Wine Spot, l’enologia del Vesuvio si racconta

Sabato 31 maggio, Villa Campolieto, a Ercolano (Na), ospita le cantine vesuviane in Wine Spot - Vini senza Barriere

Il vino è storia e cultura, territorio e convivialità: da qui nasce Wine Spot – Vini Senza Barriere, l’evento ambasciatore dei vini del Vesuvio che, sabato 31 maggio, racconterà questa affascinante storia enologica.
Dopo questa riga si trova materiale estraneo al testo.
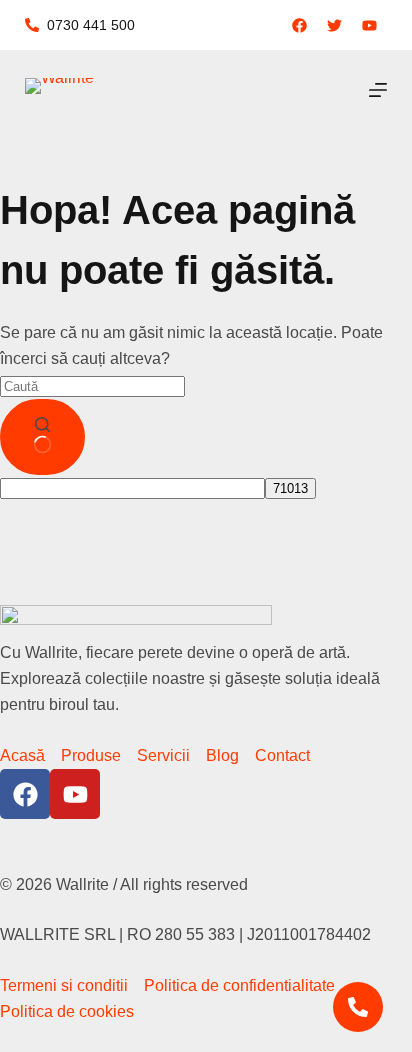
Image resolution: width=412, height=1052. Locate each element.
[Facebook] (25, 794)
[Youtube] (75, 794)
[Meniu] (378, 90)
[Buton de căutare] (42, 437)
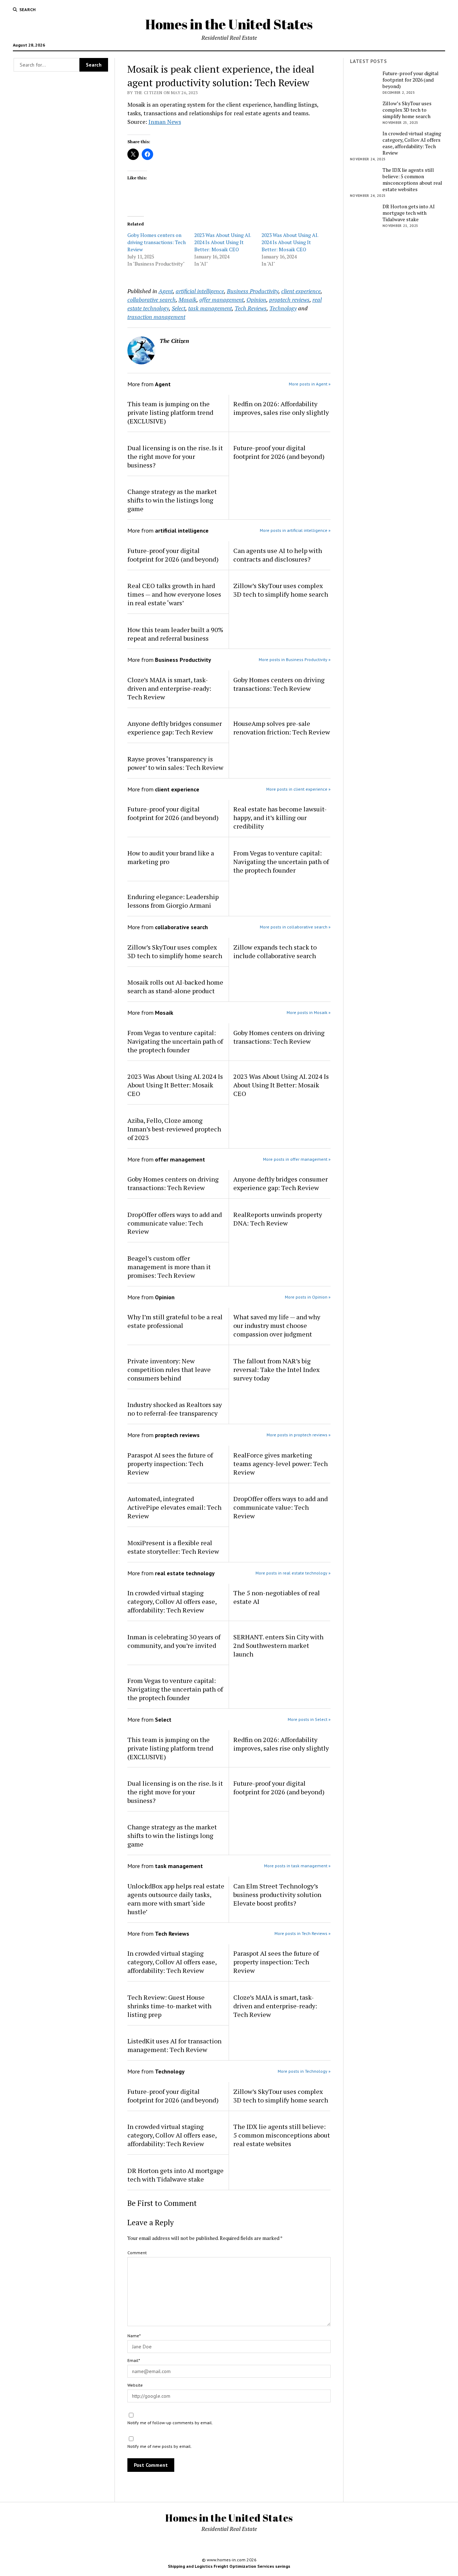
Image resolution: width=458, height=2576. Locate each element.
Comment (137, 2252)
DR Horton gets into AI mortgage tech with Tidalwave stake (175, 2174)
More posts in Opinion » (308, 1297)
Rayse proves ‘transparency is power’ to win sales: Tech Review (175, 763)
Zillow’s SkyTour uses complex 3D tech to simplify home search (280, 589)
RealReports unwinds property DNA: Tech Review (277, 1218)
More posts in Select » (309, 1719)
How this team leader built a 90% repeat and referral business (175, 633)
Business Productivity (252, 291)
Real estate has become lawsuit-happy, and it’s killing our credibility (280, 817)
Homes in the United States (229, 24)
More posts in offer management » (297, 1159)
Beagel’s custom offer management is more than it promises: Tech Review (169, 1267)
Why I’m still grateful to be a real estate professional (175, 1321)
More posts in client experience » (298, 789)
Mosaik (187, 300)
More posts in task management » (297, 1865)
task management (210, 308)
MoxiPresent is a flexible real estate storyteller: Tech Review (173, 1547)
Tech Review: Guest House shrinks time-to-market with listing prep (169, 2006)
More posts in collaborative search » (295, 927)
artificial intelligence (200, 291)
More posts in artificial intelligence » (295, 530)
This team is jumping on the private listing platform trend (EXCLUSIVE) (170, 412)
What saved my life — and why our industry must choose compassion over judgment (276, 1325)
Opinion (256, 300)
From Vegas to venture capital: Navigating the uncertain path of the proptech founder (281, 861)
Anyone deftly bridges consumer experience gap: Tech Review (174, 727)
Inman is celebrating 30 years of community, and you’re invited (173, 1641)
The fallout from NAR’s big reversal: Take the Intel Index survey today (276, 1369)
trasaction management (156, 317)
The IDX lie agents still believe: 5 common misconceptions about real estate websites (281, 2135)
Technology (283, 308)
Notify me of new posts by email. (159, 2446)
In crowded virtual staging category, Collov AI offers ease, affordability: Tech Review (171, 1601)
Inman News (164, 122)
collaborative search (151, 300)
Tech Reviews (251, 308)
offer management (221, 300)
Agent (166, 291)
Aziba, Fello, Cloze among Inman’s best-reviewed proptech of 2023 (174, 1129)
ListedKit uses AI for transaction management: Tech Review (174, 2045)
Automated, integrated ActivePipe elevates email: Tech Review (174, 1507)
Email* (133, 2360)
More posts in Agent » (310, 384)
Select (178, 308)
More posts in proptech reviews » (299, 1434)
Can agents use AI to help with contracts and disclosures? (277, 554)
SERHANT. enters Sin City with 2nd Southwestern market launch (278, 1645)
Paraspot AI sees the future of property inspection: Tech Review (170, 1463)
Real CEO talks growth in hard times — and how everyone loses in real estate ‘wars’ (174, 594)
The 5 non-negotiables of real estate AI (276, 1597)
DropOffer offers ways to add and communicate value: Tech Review (174, 1223)
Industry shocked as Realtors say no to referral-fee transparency (174, 1408)
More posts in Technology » (304, 2071)
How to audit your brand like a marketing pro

Quello tra il vino e il territorio vesuviano è un legame profondo che Wine Spot vuole raccontare a tutti e a tutte, abbattendo i muri della diversità con una particolare attenzione all’inclusione sociale.
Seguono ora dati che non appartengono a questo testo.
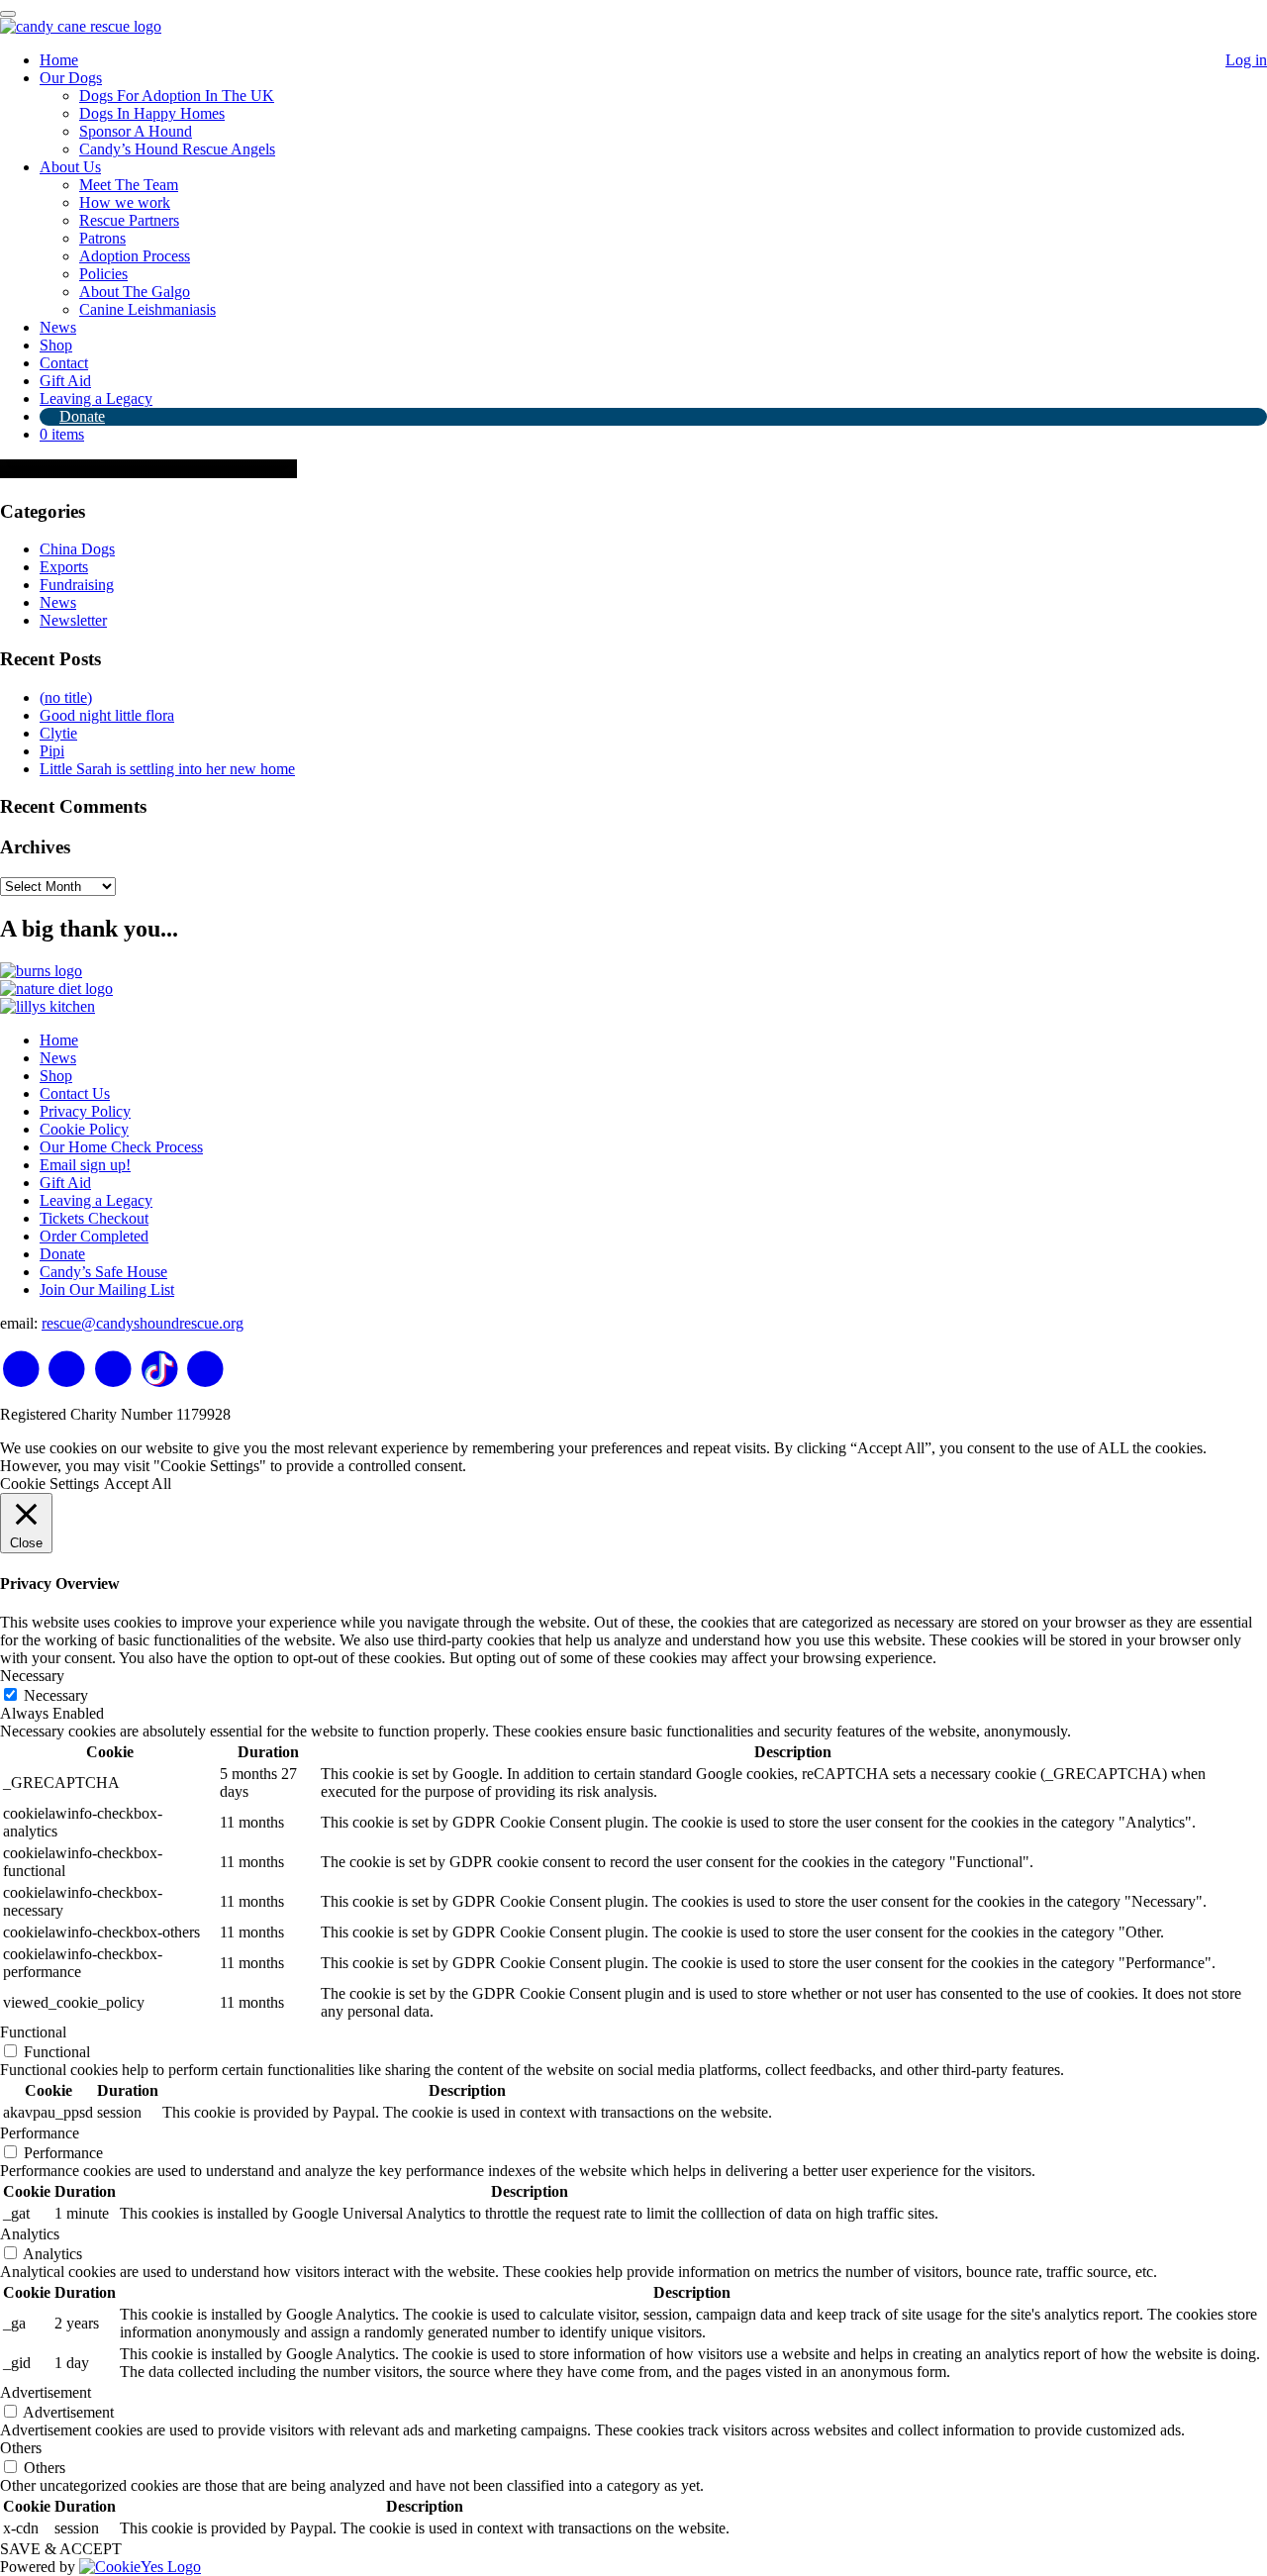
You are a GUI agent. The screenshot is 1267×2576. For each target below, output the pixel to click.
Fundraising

A ospitare le 13 cantine presenti ai banchi d’assaggio, Villa Campolieto, una delle testimonianze più importanti della storia vesuviana che si erge lungo il Miglio d’Oro, celebre tratto della Regia della Calabria, insieme a un complesso di oltre cento ville. Stiamo parlando di uno dei luoghi più affascinanti della regione, che i visitatori avranno l’opportunità di conoscere da vicino attraverso visite guidate della villa e dei suoi dintorni, e di altre attività che animeranno la giornata, insieme alle degustazioni esclusive e agli incontri con i produttori.  
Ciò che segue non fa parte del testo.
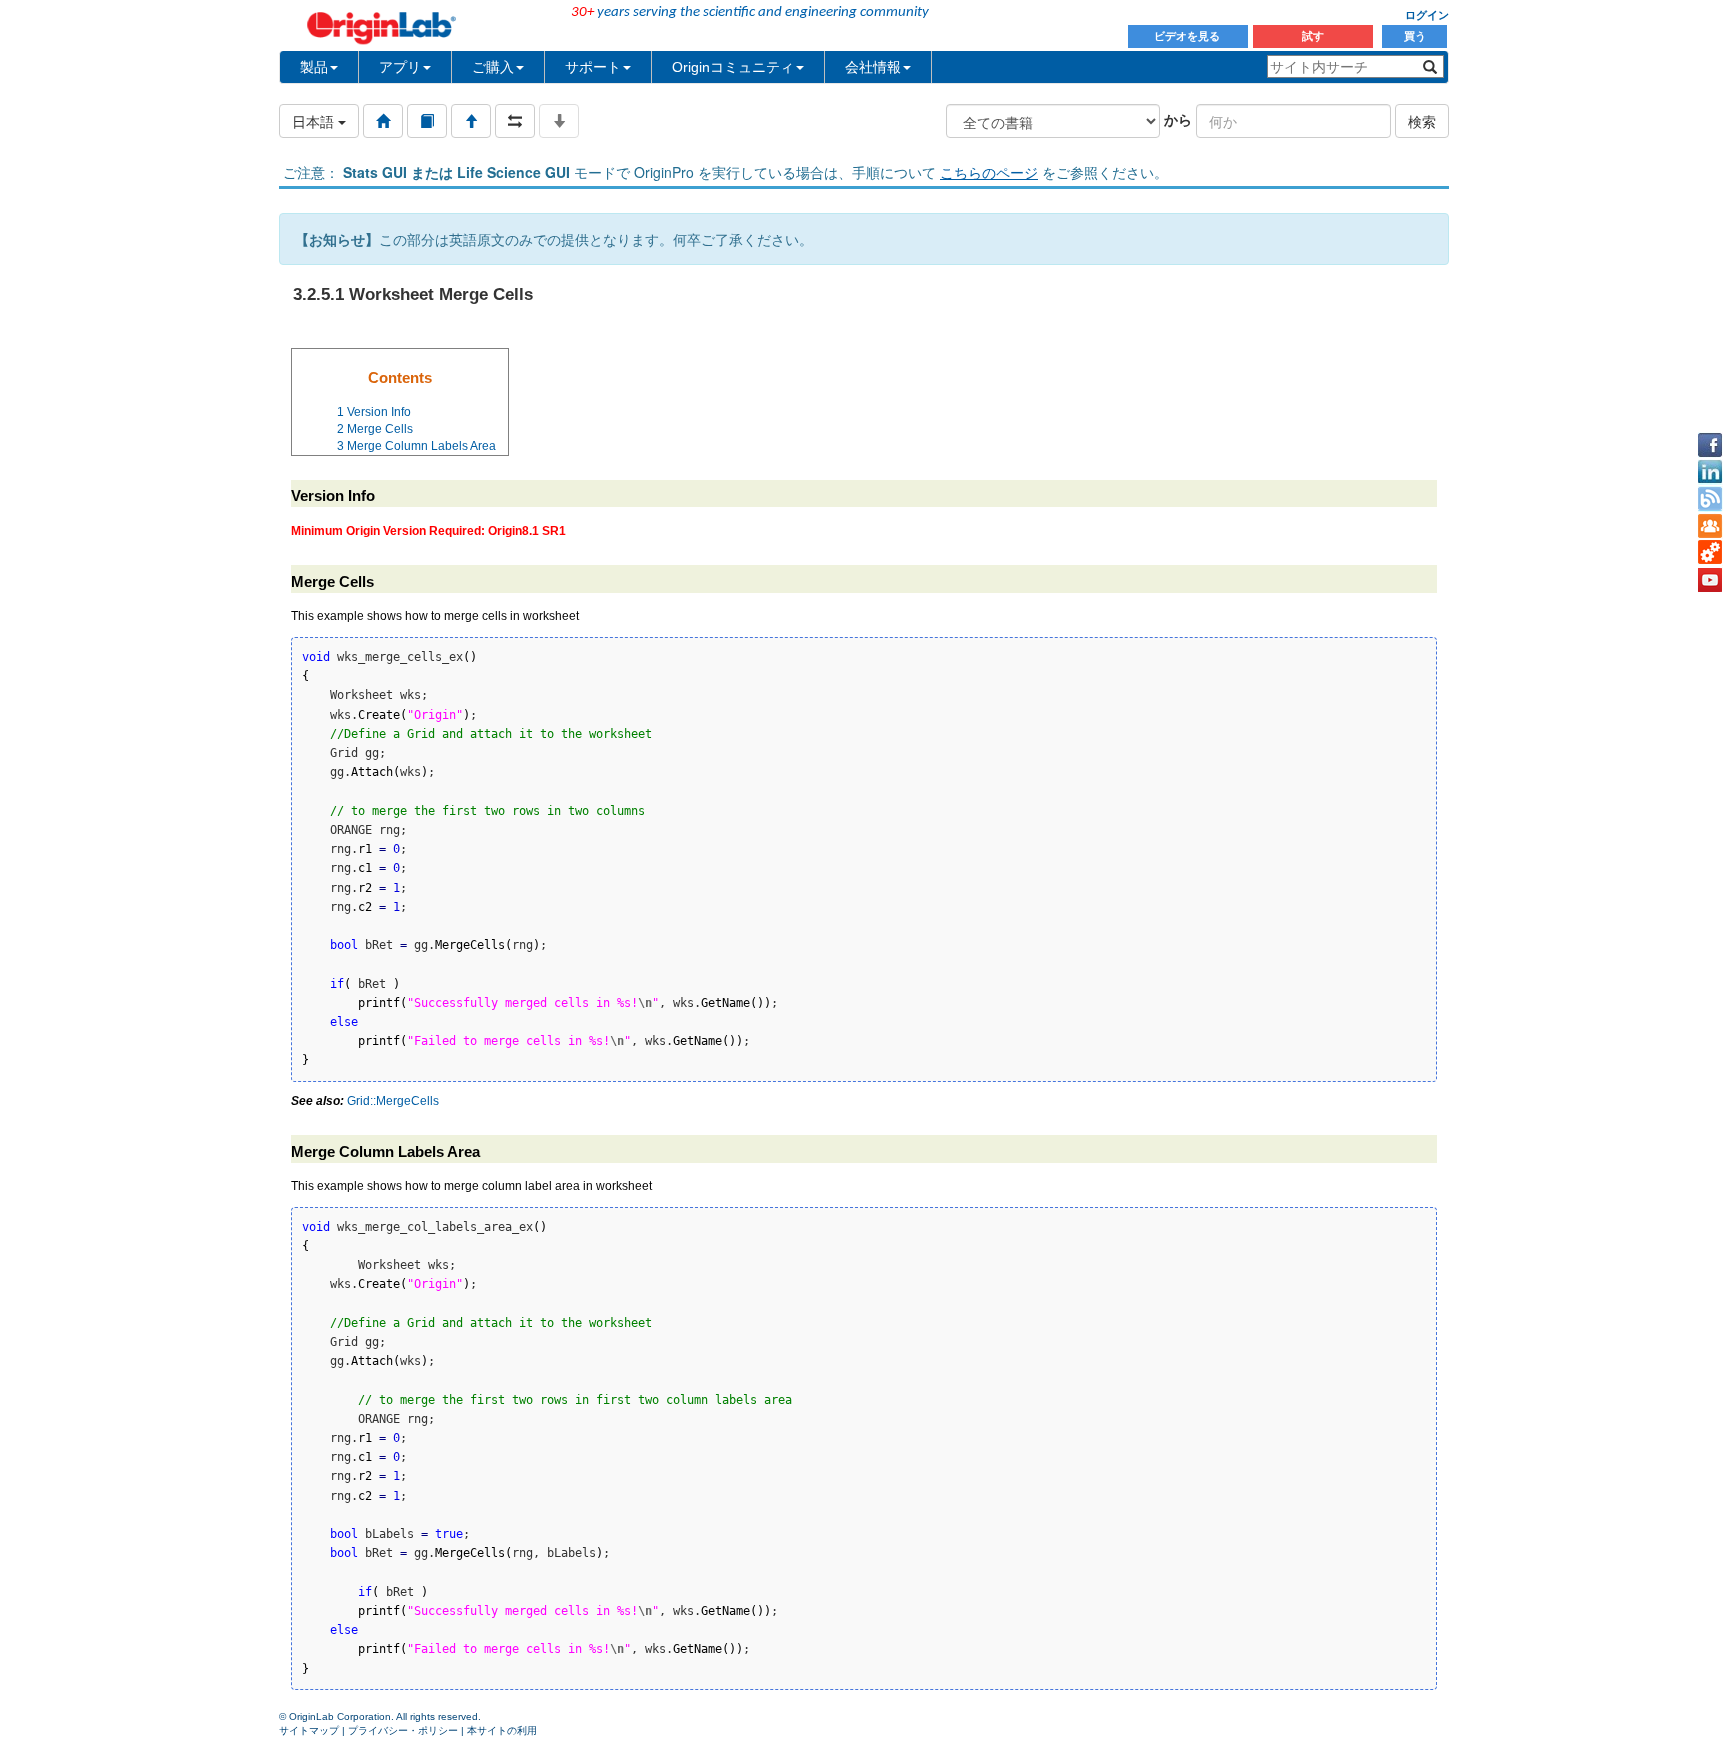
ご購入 (493, 67)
Wine Spot, l’enologia del Vesuvio si racconta

Wine Spot non celebra solo l’eccellenza dell’enologia vesuviana ma si fa portavoce di un messaggio di inclusività con un programma di attività in grado di coinvolgere tutti. L’iniziativa, ideata da Drop Eventi, vedrà infatti l’organizzazione di numerosi laboratori dedicati ai ragazzi con disabilità, nonché la partecipazione di “Un fiore della vita”, la cooperativa sociale dedita all’inserimento lavorativo di persone svantaggiate o in momentanea difficoltà. I ragazzi dell’Associazione saranno infatti parte integrante del catering della serata, per sottolineare il valore di ogni individuo e l’importanza del senso di comunità.

Di grande interesse l’esperienza immersiva alla scoperta dei vini del Vesuvio attraverso l’ologramma 3D, un’iniziativa che mostrerà la storia e le caratteristiche che rendono unici questi vini vulcanici attraverso le parole di un sommelier, il tutto grazie all’utilizzo di questa tecnologia. E ancora, di grande spessore culturale, la Mostra Dall’Uovo alle Mele, un excursus che svelerà l’anima storica di Villa Campolieto in un percorso di visita tra racconti, arte e vita quotidiana dall’antica Roma al Settecento. E infine, subito dopo il buffet aperto fino alle 20.30, spazio alla musica live con Sarah Jane Morris insieme al Solis String Quartet, per un finale di serata tra le note del quartetto d’archi.

L’evento è stato realizzato con il contributo dell’Assessorato al Turismo e ai Beni culturali della Regione Campania e con la consulenza e il supporto organizzativo di VitignoItalia, il Salone dei Vini e dei Territori Vitivinicoli Italiani, punto di riferimento per il settore enologico che, ogni anno, fa di Napoli il palcoscenico delle eccellenze del vino italiano. Progetto cofinanziato con Fondo Unico Nazionale per il Turismo (FUNT) della Regione Campania parte corrente 2024 “Azioni diffuse per la competitività regionale sul mercato turistico nazionale e internazionale”.